I'm looking for ideas as to why my ceiling has cracked around my chimney.  The fireplace sits in between the living room and dining room, so it's completely inside the house.  I can't feel any dampness.  I've posted pictures.


----------



## TxBuilder (Jan 26, 2011)

Got any pics?


----------



## inspectorD (Jan 26, 2011)

How old is the home, and what is the foundation made of,do you have a dirt basement or crawlspace.....and how much snow is on the roof? Pictures of the inside attic space would also help.


----------



## oldognewtrick (Jan 26, 2011)

TxBuilder said:


> Got any pics?



Pics are in the repair and remodel gallery.

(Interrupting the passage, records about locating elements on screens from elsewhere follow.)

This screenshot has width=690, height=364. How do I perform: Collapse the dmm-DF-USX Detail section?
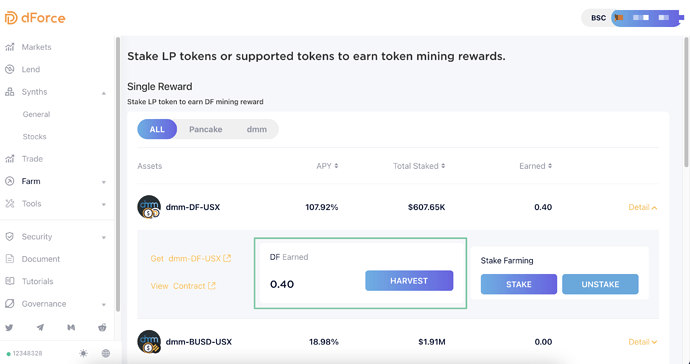coord(643,207)
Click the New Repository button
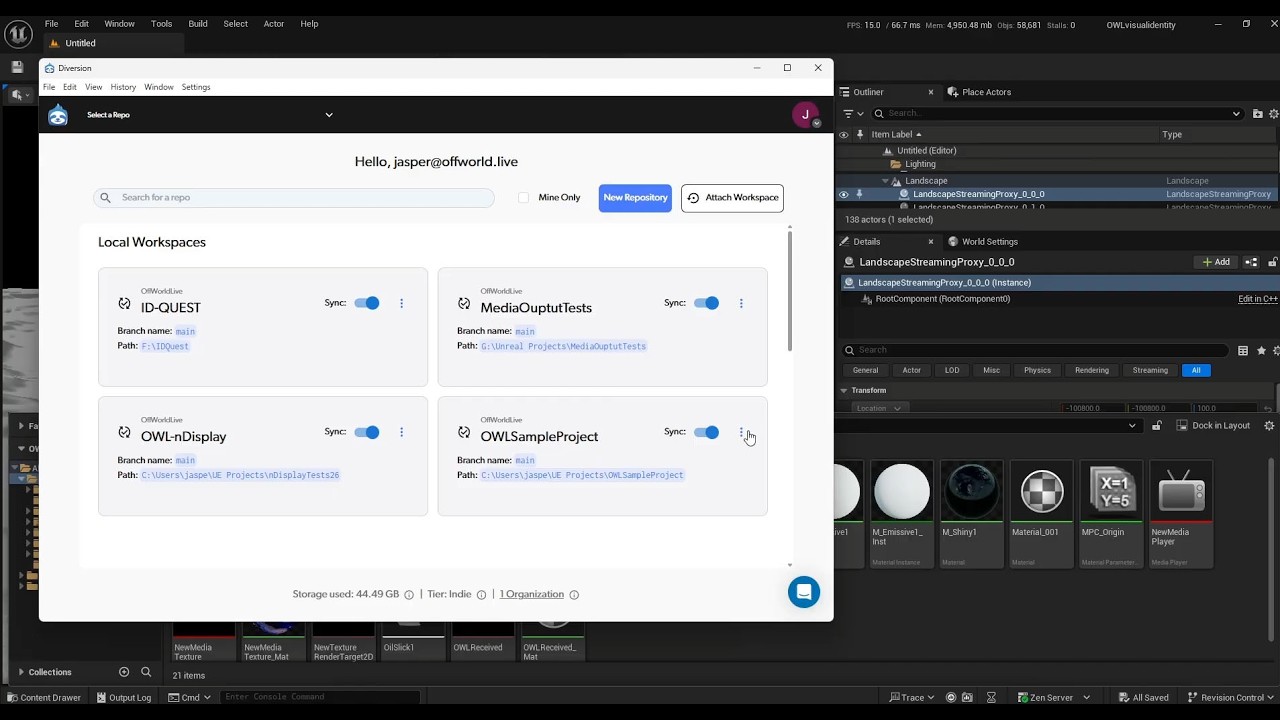1280x720 pixels. click(x=635, y=198)
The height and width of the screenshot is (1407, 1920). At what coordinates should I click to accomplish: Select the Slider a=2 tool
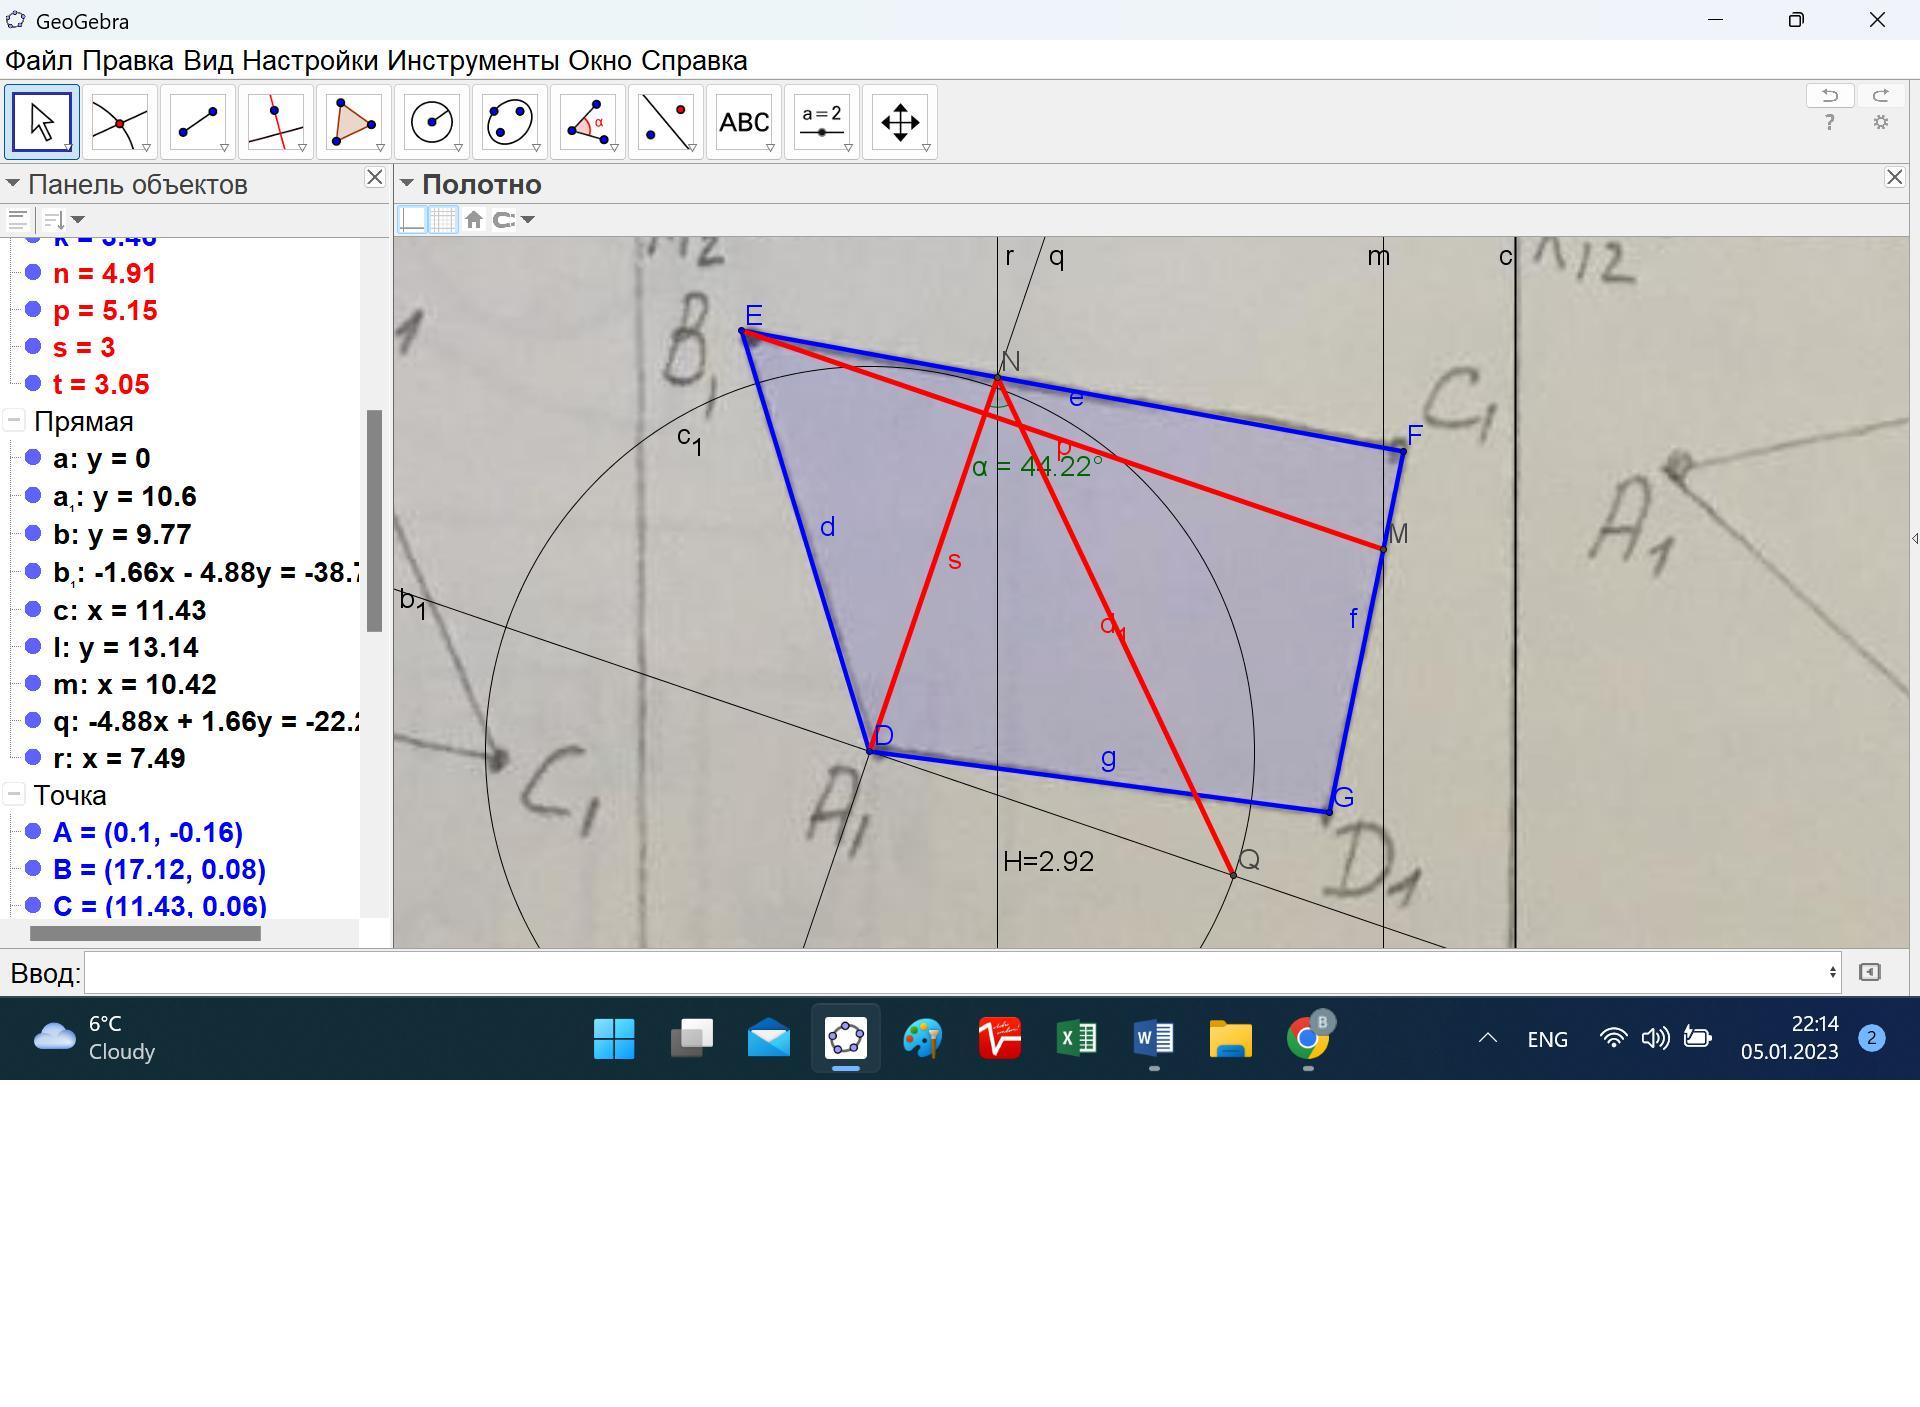pos(821,122)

Julie looks like settling cracks or you have had some structure movement. The pics do not look to be moisture related. Has anyone been in the attic lately and stacked anything near the chimney or stepped off a ceiling joist?


----------



## nealtw (Jan 27, 2011)

Do you have heated basement or cold crawl space? This looks a little like a frost thing. The footing for the chimney may not of been placed deep enough. If so you first problem will show up on the flashing between the roof and the chimney.


----------



## JulieL (Jan 28, 2011)

It was built in 1973.  Rambler with basement.  Attic is filled with insulation (It's cold up there).  My dad went up there yesterday and he didn't see any water coming in due to the snow on the roof.  There isn't anything around the chimney except for the wood that the dry wall is anchored to.  The chimney does go down to the basement, which is heated.


----------



## nealtw (Jan 28, 2011)

something moved and it dosn't sound like the chimney, how much snow was on the roof when this happened? You will want to watch for leaks when the snow melts, and check the flashing then. Any other new drywall cracks around the exterior walls?


----------



## JulieL (Jan 29, 2011)

Found something online about truss uplift, and it sounds like this could be a reasonable explanation.  
Truss Uplift and Ceiling Cracks


----------